I’ve never really gone in for the async stuff much so I looked at this section last. There are some interesting changes but I’ll leave it to more familiar players to say whether they’re good or bad. First off, there are now different strains of the Watts-MacLeod virus that each give you a different choice of negative trait and free sleight. The Architect strain pushes you to explore and build new things, which you often don’t know the function of. The Beast strain sort of seems like playing a vampire trying to keep their hunger in check. The Stranger strain is full on split-personality with a whispering voice that points things out to you. Lastly, the Xenomorph strain makes you increasingly alien in your outlook and abilities.

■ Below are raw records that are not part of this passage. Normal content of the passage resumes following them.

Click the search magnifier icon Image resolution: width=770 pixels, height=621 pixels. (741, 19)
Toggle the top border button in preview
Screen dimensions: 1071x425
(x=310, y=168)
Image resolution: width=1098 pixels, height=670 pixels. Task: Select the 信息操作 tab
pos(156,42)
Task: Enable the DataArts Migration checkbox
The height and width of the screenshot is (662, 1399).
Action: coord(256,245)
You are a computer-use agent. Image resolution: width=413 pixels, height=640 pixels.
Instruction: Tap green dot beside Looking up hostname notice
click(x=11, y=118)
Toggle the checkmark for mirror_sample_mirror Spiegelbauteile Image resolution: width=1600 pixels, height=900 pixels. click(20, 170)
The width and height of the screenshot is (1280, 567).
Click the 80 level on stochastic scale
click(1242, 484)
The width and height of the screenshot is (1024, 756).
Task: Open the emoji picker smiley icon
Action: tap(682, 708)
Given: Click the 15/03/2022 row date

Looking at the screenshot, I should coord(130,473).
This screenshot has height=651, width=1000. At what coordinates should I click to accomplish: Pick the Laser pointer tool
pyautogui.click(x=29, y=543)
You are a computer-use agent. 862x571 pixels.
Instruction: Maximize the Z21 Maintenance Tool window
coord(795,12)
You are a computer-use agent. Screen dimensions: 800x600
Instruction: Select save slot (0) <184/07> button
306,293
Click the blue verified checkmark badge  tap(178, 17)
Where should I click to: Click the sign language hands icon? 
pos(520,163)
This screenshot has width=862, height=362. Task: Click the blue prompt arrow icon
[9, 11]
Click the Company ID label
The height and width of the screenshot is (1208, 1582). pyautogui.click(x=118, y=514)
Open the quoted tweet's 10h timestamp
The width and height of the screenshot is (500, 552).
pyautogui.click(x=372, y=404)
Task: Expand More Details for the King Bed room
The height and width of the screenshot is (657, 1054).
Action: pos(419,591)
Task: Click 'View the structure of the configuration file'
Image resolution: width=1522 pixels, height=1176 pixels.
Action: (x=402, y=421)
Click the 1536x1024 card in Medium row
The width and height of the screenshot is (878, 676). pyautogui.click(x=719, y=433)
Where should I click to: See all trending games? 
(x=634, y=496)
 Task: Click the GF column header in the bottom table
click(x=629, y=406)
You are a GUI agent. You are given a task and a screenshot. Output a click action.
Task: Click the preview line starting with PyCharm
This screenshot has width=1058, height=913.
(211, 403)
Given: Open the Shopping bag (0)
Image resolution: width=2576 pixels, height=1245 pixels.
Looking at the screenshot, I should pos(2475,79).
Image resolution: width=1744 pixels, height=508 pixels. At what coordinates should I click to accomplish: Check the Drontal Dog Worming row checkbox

The second thing, and the thing that makes me want to try an async for the first time, is that using sleights is no longer just an attrition test with your hit points. Previously, when you used a psi sleight you took some damage. Now the infection is a living thing that can affect your character in increasingly problematic ways. When you use psi-gamma sleights (or push yourself with psi-chi sleights) your infection makes a test, a roll with a target number equal to your Infection level and increased by the Infection mod of the sleight you just used. If the test fails then nothing happens (a crit fail means you don’t have to worry about Infection effects for a bit), but if the infection succeeds you roll on a table according to your sub-strain.
The results might involve being pushed to a particularly behavior (hoarding things for the Architect strain, changing your environment to be more alien for the Xenomorph strain), restricted behavior or behavior limits, and (yes) physical damage. Some of the high-number results on these tables are pretty bad (the Beast has you potentially going on a killing spree) and a superior success by the infection adds one to your roll so you’re more likely to get these terrible results. Plus, a critical success by the infection could mean lost time the next time you sleep and messing with you at a critical time. These changes seem great to me as a GM because it turns the asyncs from slightly-damaged superheroes (the wild mages of Eclipse Phase) into time bombs that slowly get worse and worse. I can see playing an async as accepting that your character will eventually be unplayable since their Infection value will be too high.
I like every one of these changes. It’s clear that the Posthuman Studios team took a lot of time looking over the game and figuring out what could improve gameplay. I’ve loved this game ever since I first saw it and have run it probably more than anything in my career besides D&D (probably more if you divide D&D into separate editions). Lately, though, it hasn’t been on my radar so much as I’m diving into other games. This brings me fully back into the fold, though, and I can’t wait to get the full product and run a brand new campaign of transhuman terror and high-octane action.
2 thoughts on “Character Generation in Eclipse Phase 2e”
Our playtest group pretty much collectively vomited when we encountered the new Moxie-like pools. An incoherent metagame characteristic (yet also, core in-game) in the first edition and became the central feature of the second edition.
Can I ask what was so nauseating? There are more pools now but they have more clarity and utility. Just the metagame nature?